Class Twists and Turns Into New Autism Therapy
Individual sports can be better for children with autism because they require less social interaction.
Before a video of a 10-year-old autistic ballerina went viral on YouTube, the Department of Speech, Language and Hearing Sciences began organizing a ballet class for Lubbock-area children with autism spectrum disorders.
Autism spectrum disorders are a group of developmental brain disorders with the main symptoms involving communication, social interaction and repetitive behaviors. People with autism can have different symptoms, ranging from mild to severe. The Centers for Disease Control and Prevention estimates about 1 in 88 children in the U.S. are affected by autism.
For six weeks, speech therapy graduate students Katelyn Rich and Amanda Tinney, and Ballet Lubbock instructor Erica Barhorst, have been helping five 6- to 10-year-olds stomp, spin and march their way to better socialization skills, coordination and discipline.

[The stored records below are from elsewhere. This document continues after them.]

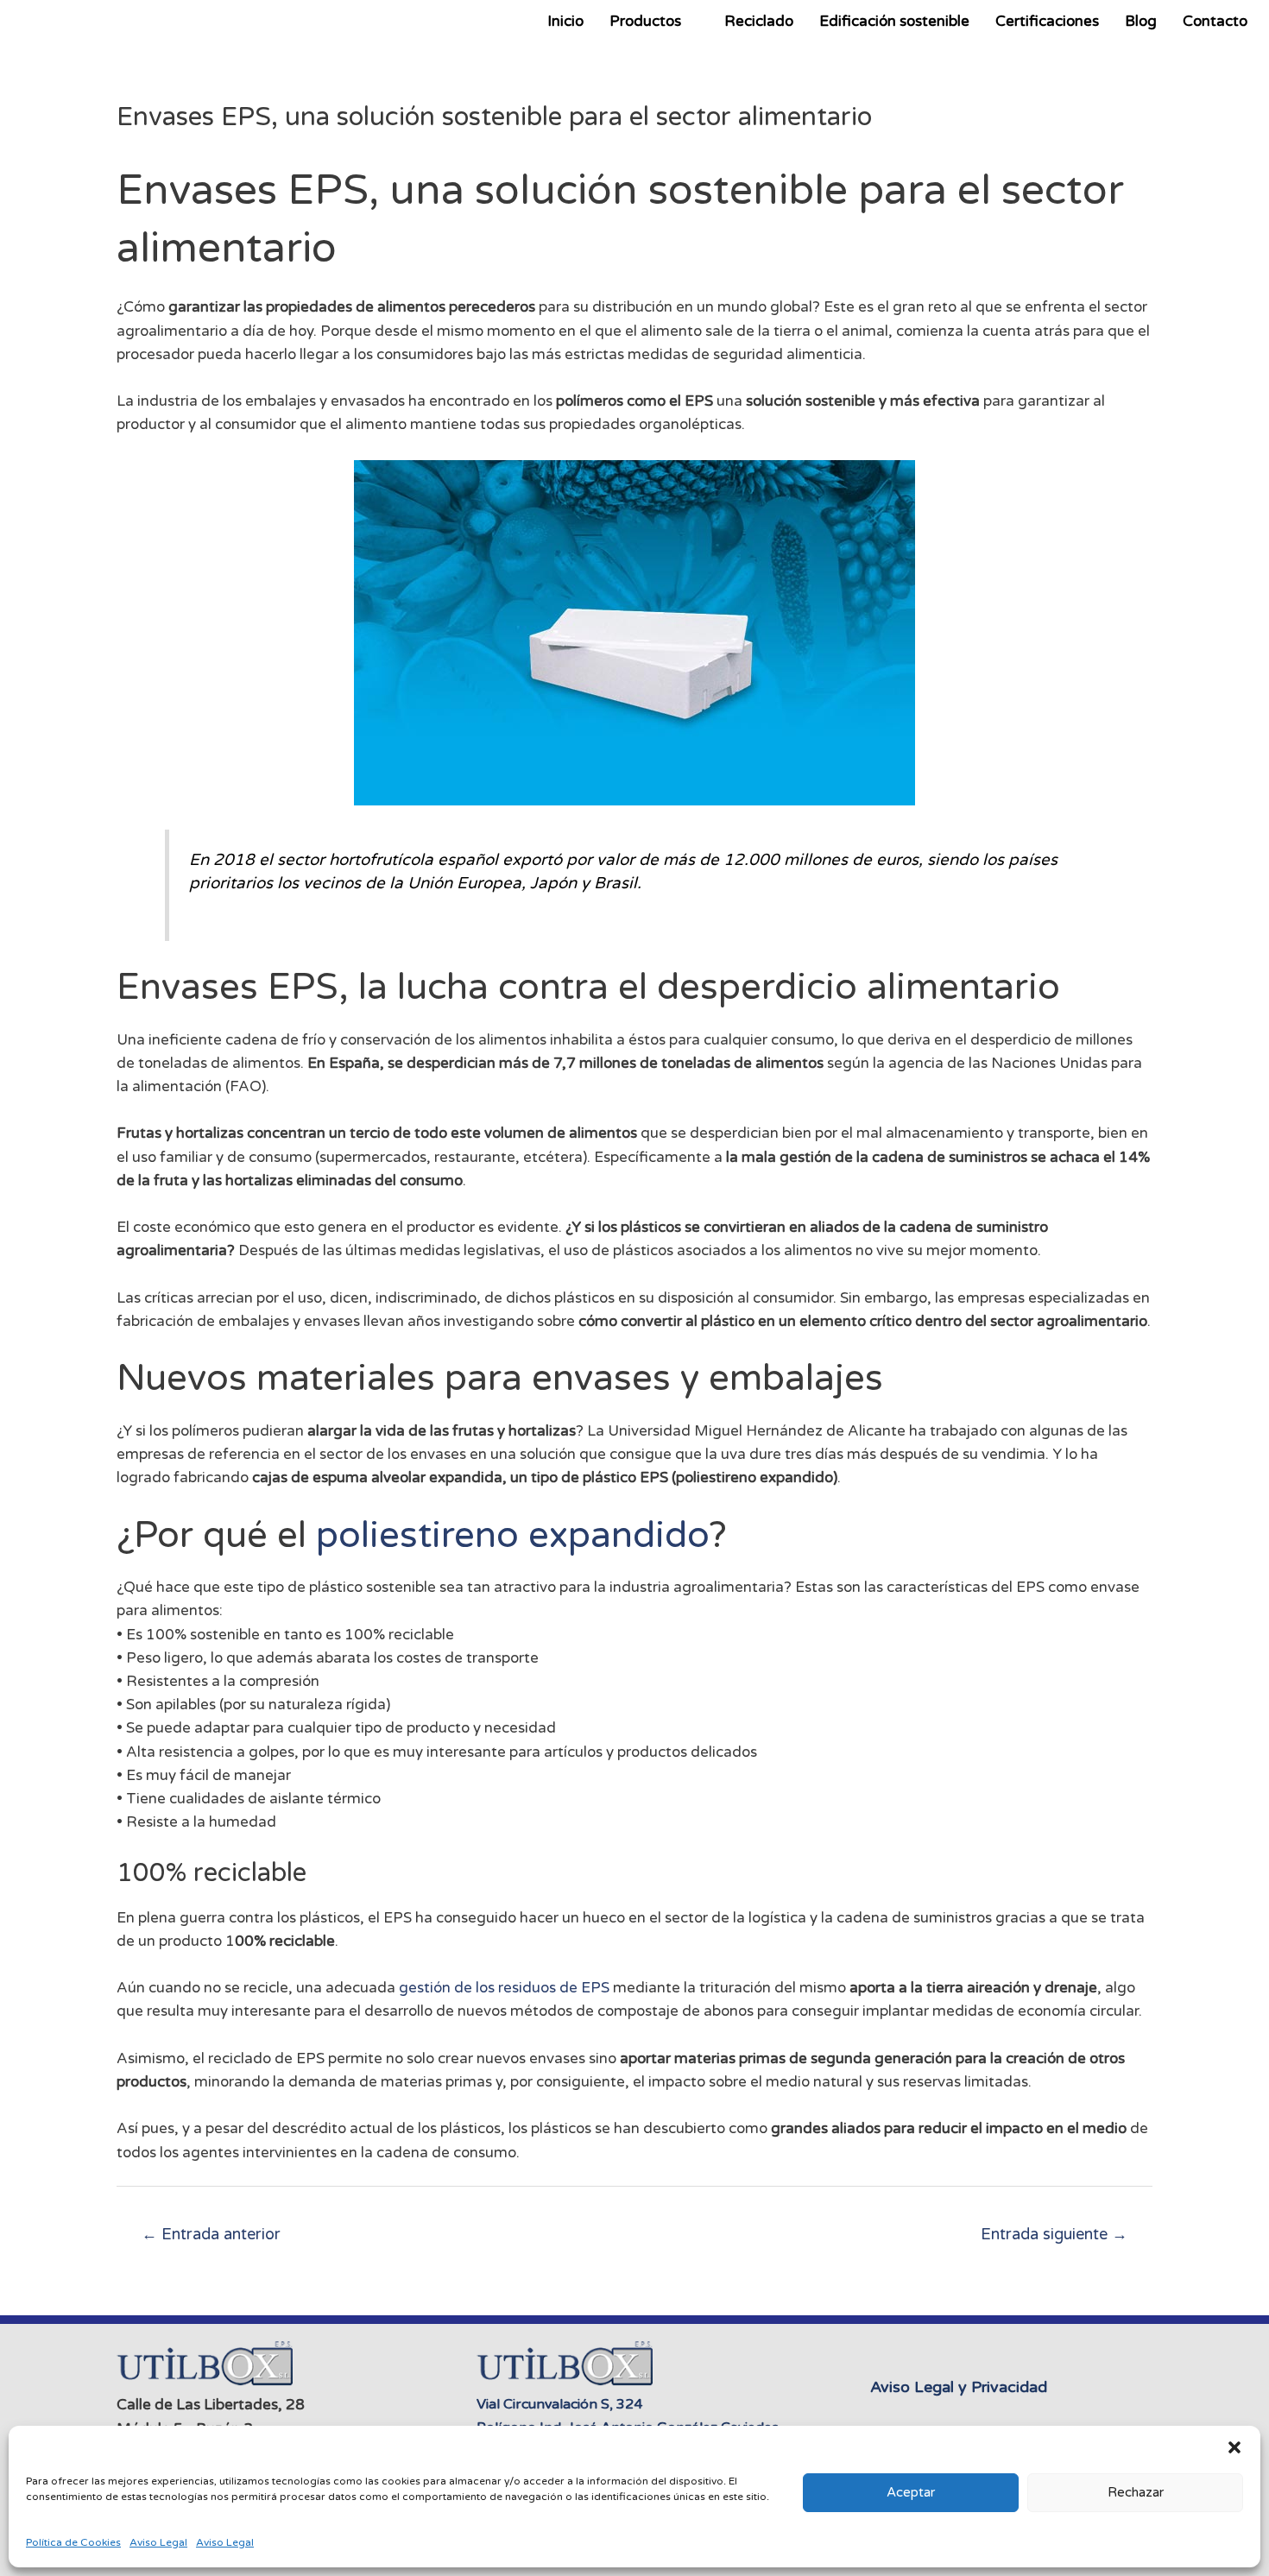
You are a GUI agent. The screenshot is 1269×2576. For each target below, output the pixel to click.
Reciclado (758, 21)
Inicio (565, 21)
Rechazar (1136, 2492)
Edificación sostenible (894, 21)
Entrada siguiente (1054, 2234)
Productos (645, 21)
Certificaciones (1047, 21)
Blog (1141, 21)
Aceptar (911, 2492)
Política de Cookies (73, 2542)
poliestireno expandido (512, 1535)
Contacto (1215, 21)
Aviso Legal (158, 2542)
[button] (1234, 2447)
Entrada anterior (211, 2234)
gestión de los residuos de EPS (504, 1988)
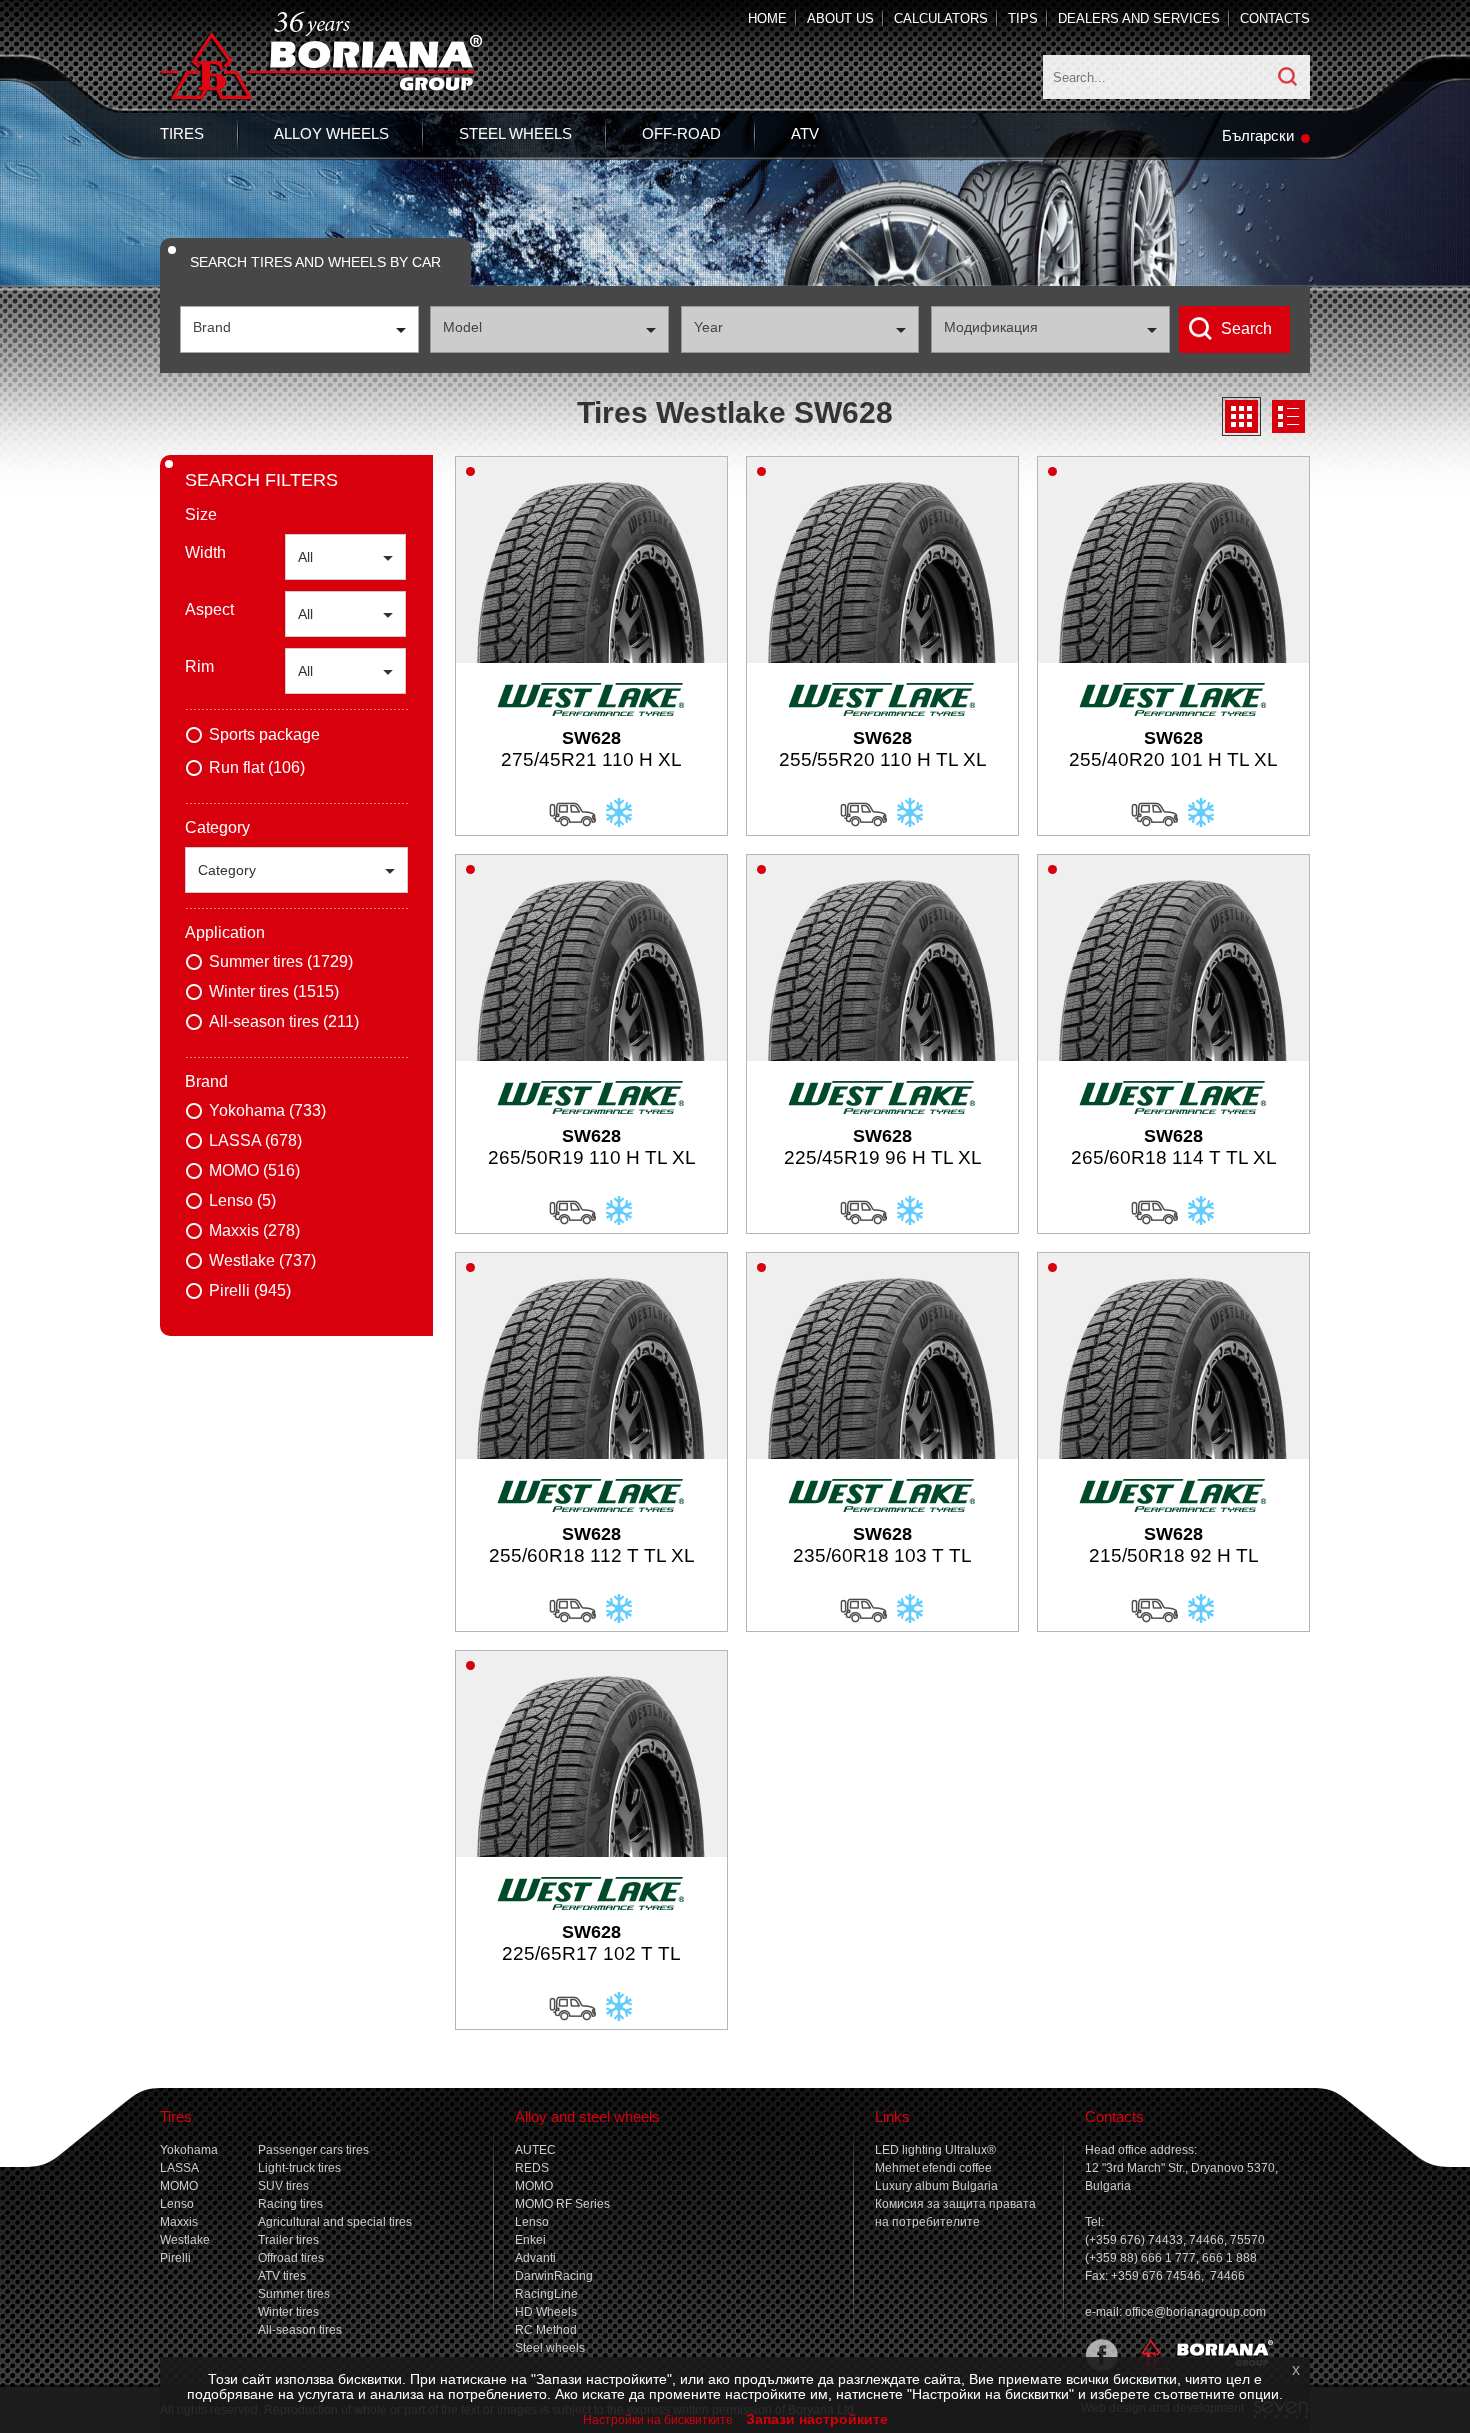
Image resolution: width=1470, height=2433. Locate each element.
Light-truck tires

“We’ve really seen improvement in several of the kids. One of our kids actually said, ‘that was fun today,’ at the end of class, and that was really exciting because usually he doesn’t say much,” Barhorst said. “It was really good to see that, and it’s just great to see them interacting with the other dancers.”
The Best of Both Worlds
Barhorst, a senior honor’s psychology major at Texas Tech, has been dancing at Ballet Lubbock for 15 years and has taught beginner ballet classes for three. So, when it came time to work on her honor’s thesis about ballet and memory, combining her two talents came naturally.
“Over the summer I was inspired by the combination of psychology and ballet and I had been doing research for my thesis about therapeutic benefits of dance and I came across autism dance movement therapy in particular and I just thought it was really interesting and I had never heard of anything like that in Lubbock,” Barhorst said. “I’ve found that [ballet] is a great way of expression because there is a language block for a lot of autistic kids, and they don’t know how to express themselves verbally. This is a good way for them to let loose, make friends, have fun and interpret music.”
Barhorst contacted Sherry Sancibrian, M.S., CCC-SLP, director of Speech-Language Pathology, who then recruited Rich and Tinney to help with behavioral issues, scheduling and to help the children get used to their environment.http://www.youtube.com/watch?v=vPA7qFDq9uo
“Not only do I think that ballet is great for memory improvement in general, they’ve done research with people who have Alzheimer’s disease and that it actually increases hippocampal volume," Barhorst said. "Not only is it physiologically a benefit, it’s also just – the social network around a ballet studio is really special.”
Sancibrian said individual sports like dance, track, gymnastics, swimming and martial arts can be beneficial for children with autism because they require less social interaction than team sports like football or soccer.
“Everyone with this diagnosis struggles with social interaction,” Sancibrian said. “They may have difficulty using and understanding facial expressions and body language, forming friendships and understanding other people’s feelings and motivations.”
All sports also require some discipline and a relatively long attention span, which can be challenging for children with autism as well. To help with this, Rich and Tinney have implemented picture schedules, transition songs and marked spots on the dance floor for each student.
“A class like this is geared towards their specific needs. We are also learning that there are guidelines and boundaries in this class, and so we do have to follow the rules,” Rich said. "Just from the first week we’ve seen such progress they’re able to handle the schedule; handle the transitions; and we implement new activities every week and it’s exciting for them.”
At the end of the semester Rich said she hopes the children will be ready to perform a show for their parents.